■ WHAT THE EXERCISE ASKS
All lines below containing "breadcrumb" are to be listed.

■ THE DATA

^^^^^^^^

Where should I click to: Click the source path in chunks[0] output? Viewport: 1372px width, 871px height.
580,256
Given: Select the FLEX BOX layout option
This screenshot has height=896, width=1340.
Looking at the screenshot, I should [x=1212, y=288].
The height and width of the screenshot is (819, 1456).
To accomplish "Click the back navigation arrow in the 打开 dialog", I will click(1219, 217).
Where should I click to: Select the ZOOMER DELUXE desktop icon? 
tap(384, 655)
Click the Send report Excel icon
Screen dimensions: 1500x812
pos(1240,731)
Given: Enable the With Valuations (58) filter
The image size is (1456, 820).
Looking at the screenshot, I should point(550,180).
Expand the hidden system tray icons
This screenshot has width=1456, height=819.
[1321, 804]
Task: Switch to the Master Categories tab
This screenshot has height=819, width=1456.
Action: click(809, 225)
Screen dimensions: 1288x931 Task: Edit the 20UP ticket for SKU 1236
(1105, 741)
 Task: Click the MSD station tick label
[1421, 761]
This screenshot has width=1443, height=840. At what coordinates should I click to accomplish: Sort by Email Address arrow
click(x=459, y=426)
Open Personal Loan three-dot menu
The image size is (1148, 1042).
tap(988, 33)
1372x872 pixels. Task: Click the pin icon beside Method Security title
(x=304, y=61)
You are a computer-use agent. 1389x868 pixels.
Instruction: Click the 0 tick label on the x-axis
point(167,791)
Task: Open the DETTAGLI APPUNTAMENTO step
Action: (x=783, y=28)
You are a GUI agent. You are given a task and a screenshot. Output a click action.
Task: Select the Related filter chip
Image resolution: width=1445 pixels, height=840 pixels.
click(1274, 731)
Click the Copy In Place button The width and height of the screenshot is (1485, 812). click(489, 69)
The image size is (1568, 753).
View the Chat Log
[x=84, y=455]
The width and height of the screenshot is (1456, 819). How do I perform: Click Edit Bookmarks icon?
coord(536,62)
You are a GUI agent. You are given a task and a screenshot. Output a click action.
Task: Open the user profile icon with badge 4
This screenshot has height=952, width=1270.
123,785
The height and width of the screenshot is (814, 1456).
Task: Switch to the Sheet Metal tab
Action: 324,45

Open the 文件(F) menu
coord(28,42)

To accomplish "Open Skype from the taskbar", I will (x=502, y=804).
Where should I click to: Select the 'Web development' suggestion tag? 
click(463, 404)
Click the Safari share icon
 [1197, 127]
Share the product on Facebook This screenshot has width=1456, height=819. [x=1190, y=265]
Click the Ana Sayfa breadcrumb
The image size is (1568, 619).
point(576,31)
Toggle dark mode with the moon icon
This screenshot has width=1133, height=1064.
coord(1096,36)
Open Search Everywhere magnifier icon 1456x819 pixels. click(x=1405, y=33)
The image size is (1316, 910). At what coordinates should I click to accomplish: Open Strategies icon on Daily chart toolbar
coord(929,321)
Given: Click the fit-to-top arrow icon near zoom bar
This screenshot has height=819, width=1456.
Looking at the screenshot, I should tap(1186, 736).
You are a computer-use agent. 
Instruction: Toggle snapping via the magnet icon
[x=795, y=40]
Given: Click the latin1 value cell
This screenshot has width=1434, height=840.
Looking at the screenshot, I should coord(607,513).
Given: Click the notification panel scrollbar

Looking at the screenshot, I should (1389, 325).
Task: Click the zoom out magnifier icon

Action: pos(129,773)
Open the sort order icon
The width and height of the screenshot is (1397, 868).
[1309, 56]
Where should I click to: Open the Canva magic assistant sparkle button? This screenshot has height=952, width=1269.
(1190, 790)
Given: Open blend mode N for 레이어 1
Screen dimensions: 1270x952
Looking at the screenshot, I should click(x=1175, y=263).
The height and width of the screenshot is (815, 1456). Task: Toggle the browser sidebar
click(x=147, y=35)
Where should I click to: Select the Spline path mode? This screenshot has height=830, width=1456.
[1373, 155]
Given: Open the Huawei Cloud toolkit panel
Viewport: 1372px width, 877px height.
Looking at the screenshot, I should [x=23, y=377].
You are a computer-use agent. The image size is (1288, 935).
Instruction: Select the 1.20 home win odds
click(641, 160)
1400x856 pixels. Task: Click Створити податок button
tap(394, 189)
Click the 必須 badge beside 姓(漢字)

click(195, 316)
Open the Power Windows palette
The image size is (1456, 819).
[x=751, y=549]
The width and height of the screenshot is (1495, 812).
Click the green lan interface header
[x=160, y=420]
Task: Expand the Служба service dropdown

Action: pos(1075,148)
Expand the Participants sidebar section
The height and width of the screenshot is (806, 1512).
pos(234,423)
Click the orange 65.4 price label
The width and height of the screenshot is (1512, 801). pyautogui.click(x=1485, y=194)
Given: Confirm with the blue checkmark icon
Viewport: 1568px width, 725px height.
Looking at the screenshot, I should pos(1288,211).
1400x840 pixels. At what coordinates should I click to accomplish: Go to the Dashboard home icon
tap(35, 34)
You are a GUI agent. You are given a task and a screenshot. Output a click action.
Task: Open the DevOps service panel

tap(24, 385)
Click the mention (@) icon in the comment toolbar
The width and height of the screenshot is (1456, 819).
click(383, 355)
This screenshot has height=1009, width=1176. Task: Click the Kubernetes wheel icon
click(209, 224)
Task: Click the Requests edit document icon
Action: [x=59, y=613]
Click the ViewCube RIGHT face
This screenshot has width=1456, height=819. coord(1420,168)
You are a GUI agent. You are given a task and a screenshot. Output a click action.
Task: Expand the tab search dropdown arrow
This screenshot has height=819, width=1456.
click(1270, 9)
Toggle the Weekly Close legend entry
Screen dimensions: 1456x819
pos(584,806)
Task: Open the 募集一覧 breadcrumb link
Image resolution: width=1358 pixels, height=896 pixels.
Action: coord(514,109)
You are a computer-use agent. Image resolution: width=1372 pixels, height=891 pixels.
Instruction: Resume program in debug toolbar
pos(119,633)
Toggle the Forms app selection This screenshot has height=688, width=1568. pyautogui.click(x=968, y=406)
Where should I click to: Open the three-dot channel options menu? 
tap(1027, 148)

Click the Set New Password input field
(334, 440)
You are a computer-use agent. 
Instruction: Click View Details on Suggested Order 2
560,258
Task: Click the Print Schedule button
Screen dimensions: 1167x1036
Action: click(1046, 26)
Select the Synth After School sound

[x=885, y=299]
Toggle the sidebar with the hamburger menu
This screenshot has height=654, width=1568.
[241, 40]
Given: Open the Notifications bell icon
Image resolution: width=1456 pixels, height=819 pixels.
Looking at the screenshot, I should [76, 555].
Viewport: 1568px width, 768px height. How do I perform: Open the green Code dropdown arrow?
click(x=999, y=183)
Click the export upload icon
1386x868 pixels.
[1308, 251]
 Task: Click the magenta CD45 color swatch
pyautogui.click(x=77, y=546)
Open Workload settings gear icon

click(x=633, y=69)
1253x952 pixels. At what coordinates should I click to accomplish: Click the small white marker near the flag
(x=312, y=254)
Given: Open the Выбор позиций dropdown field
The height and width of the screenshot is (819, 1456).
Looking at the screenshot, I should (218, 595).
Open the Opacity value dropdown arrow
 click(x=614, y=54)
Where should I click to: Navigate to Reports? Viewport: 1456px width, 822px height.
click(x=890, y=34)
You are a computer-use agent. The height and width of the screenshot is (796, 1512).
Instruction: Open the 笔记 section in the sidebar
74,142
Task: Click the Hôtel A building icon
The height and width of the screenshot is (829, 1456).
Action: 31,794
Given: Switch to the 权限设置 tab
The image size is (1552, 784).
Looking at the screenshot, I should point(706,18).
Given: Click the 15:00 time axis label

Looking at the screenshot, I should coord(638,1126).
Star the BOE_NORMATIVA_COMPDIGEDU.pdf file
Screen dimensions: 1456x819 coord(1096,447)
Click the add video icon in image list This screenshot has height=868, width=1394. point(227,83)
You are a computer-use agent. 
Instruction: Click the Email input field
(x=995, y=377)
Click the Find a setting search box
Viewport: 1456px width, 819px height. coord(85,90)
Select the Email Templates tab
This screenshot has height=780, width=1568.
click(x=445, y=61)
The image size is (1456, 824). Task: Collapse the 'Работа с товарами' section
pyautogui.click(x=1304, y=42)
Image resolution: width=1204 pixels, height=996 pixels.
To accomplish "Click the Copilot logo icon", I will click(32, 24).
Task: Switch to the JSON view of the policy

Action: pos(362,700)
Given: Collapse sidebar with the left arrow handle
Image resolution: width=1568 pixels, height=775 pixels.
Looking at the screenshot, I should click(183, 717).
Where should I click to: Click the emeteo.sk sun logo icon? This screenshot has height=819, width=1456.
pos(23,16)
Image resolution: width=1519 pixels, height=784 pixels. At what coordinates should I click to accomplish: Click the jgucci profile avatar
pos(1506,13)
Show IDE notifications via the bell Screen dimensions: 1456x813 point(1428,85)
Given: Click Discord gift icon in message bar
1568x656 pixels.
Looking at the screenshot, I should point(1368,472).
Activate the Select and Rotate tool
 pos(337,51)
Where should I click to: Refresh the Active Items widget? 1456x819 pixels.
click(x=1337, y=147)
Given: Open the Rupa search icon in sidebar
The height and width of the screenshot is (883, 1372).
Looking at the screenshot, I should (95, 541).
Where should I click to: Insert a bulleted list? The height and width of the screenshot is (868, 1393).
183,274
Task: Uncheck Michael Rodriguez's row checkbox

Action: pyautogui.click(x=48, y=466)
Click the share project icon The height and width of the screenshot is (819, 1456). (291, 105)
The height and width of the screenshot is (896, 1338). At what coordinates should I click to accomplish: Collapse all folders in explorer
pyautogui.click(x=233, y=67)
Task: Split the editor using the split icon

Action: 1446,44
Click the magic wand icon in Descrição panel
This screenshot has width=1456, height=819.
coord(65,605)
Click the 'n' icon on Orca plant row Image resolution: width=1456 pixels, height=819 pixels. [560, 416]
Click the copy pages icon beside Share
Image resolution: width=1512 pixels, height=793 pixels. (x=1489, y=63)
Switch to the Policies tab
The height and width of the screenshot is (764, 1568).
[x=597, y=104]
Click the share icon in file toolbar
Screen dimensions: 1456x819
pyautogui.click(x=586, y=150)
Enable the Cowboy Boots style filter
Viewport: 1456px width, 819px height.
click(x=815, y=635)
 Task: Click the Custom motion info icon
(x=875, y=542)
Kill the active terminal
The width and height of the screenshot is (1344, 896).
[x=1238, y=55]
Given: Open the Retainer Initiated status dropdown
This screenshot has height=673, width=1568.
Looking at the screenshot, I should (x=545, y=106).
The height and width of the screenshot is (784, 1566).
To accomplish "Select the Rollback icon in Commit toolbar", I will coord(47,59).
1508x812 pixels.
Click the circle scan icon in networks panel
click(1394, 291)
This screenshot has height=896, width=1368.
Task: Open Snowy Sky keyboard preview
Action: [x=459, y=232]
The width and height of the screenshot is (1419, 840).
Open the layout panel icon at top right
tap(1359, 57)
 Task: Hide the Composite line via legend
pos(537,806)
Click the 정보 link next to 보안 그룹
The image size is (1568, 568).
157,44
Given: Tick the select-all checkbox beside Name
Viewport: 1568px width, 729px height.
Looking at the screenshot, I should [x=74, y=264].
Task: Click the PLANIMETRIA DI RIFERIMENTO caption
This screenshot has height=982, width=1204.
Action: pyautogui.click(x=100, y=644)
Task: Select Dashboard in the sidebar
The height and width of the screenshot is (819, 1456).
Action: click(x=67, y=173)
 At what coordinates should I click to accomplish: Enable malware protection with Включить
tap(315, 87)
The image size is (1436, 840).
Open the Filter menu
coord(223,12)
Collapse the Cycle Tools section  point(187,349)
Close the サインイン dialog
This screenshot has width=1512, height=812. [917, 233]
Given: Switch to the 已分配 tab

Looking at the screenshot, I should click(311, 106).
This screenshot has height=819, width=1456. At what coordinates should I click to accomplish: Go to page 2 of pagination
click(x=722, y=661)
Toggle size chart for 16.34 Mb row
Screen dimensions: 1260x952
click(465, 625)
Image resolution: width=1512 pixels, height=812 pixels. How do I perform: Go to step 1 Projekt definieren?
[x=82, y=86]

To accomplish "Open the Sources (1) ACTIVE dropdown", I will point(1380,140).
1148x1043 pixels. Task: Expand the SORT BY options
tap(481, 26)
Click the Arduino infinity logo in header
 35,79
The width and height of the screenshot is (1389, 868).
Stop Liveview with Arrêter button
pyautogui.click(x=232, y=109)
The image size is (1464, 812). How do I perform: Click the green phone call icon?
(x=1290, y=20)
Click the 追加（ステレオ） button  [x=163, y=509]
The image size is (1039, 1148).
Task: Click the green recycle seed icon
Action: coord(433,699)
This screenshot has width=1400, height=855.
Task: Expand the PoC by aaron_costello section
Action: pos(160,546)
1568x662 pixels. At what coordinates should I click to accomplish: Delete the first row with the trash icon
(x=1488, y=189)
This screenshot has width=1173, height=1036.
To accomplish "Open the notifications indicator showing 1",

^^^^^^^^

■ ANSWER BOX
Click the Ana Sayfa breadcrumb
Task: Open the 募集一覧 breadcrumb link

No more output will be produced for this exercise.